REQUIRED WORK
List each line of the data that holds the string "free".

[Stored records]
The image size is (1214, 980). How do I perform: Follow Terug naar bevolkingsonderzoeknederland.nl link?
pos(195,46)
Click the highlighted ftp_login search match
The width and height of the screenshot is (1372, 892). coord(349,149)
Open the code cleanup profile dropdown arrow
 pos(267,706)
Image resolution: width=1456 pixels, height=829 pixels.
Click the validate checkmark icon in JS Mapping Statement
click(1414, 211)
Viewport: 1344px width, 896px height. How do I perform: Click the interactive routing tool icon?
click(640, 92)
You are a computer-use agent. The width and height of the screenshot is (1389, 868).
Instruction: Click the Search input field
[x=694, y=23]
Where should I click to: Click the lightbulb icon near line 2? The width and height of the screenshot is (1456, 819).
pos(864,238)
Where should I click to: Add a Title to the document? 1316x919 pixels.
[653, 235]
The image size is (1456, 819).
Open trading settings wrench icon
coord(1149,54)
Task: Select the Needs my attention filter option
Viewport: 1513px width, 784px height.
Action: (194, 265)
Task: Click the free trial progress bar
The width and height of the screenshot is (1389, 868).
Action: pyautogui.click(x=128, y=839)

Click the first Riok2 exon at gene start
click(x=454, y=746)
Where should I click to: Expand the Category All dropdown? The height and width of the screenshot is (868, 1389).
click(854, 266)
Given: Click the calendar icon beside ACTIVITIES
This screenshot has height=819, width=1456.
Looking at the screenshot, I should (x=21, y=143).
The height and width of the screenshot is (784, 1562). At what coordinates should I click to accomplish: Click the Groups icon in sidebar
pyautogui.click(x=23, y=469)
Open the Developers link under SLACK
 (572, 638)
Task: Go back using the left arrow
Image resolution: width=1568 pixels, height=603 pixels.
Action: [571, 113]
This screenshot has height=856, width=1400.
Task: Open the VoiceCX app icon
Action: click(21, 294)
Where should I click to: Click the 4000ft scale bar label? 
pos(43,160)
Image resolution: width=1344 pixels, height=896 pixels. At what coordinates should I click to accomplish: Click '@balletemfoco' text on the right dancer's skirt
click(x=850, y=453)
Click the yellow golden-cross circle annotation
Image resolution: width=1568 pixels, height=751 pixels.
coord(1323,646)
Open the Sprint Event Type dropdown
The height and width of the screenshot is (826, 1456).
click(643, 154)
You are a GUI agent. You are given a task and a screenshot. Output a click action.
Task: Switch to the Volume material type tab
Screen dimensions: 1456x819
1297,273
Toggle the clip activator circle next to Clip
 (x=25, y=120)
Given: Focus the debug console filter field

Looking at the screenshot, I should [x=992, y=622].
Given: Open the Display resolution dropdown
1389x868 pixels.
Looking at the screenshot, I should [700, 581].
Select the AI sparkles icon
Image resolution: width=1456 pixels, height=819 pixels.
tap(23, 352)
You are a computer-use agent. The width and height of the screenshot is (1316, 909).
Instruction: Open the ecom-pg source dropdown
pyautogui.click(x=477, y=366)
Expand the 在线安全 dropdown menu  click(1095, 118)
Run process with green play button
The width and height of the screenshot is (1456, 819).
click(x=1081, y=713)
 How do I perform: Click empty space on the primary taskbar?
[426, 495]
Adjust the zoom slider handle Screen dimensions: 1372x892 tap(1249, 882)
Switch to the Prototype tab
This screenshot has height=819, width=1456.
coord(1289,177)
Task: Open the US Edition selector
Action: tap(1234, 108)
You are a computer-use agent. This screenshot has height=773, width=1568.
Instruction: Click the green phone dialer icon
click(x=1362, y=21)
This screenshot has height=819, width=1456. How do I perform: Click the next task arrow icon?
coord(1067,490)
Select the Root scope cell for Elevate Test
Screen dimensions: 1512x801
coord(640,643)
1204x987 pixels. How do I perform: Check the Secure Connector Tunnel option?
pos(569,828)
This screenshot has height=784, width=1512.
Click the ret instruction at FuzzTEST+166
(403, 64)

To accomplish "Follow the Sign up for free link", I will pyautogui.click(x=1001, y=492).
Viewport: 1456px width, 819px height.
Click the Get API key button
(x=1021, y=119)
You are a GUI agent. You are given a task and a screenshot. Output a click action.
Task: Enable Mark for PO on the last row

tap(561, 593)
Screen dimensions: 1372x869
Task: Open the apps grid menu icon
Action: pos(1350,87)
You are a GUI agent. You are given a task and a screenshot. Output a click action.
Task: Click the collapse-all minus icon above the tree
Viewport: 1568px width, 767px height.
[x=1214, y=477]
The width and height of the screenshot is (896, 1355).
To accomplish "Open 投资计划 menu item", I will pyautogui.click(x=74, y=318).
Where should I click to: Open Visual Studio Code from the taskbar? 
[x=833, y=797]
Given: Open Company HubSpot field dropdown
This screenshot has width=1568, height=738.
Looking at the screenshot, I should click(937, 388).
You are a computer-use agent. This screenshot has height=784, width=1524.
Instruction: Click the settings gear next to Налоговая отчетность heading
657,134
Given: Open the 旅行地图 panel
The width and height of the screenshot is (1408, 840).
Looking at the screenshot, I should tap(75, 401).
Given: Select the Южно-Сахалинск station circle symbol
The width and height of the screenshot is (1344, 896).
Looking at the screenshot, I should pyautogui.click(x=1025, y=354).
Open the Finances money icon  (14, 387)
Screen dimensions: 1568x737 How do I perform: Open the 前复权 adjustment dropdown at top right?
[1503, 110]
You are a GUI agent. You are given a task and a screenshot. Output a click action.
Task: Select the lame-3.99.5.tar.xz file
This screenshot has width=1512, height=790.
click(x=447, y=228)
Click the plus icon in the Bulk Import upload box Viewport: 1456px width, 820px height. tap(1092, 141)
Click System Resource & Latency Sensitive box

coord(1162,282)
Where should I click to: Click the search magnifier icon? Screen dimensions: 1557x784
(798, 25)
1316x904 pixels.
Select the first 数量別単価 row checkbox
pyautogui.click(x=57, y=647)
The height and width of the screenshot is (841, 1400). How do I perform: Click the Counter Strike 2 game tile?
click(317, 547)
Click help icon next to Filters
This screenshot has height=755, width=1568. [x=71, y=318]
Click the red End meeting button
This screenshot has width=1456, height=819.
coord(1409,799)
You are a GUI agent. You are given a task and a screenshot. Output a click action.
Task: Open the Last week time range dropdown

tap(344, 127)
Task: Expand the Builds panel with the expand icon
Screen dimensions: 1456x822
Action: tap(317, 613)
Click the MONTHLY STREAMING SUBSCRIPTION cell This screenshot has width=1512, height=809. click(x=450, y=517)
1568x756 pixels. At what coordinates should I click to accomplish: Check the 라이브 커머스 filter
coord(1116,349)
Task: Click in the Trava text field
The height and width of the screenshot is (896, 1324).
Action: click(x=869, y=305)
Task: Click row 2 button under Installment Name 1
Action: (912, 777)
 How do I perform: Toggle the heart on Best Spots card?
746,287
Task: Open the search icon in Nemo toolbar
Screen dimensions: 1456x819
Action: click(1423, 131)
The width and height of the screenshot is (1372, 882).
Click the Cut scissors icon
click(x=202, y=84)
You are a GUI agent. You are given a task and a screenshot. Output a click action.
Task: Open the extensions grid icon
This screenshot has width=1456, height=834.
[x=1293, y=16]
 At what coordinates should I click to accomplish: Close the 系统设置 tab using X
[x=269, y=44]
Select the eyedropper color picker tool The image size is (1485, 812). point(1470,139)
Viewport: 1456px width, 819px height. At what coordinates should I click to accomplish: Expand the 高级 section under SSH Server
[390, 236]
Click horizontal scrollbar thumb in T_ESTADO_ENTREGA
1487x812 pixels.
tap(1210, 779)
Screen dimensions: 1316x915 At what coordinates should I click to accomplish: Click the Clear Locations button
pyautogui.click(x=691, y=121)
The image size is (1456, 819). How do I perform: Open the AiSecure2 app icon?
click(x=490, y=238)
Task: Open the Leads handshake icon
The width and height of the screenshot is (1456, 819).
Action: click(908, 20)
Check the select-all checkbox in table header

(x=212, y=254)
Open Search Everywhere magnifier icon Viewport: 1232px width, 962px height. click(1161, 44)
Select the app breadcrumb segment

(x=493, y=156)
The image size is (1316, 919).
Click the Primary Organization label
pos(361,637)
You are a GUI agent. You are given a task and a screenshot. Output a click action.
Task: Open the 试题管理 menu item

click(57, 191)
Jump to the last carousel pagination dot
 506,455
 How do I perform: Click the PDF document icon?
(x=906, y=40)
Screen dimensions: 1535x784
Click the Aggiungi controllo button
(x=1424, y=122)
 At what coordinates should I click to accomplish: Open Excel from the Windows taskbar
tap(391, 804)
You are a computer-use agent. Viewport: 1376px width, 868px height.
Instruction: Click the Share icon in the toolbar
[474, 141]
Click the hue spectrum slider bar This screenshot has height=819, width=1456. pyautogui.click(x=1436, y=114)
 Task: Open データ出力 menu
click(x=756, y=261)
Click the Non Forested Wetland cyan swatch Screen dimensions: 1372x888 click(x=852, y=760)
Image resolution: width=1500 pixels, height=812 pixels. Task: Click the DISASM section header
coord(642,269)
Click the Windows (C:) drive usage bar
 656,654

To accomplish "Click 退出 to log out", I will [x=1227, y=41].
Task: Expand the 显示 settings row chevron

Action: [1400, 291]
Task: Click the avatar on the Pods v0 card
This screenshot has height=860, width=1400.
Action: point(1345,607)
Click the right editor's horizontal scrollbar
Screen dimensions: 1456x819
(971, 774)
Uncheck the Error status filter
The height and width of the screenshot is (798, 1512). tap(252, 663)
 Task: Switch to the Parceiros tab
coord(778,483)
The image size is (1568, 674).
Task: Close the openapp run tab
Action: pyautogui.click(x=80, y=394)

EXERCISE RESPONSE
Task: Click the free trial progress bar
To accomplish "Follow the Sign up for free link", I will pyautogui.click(x=1001, y=492).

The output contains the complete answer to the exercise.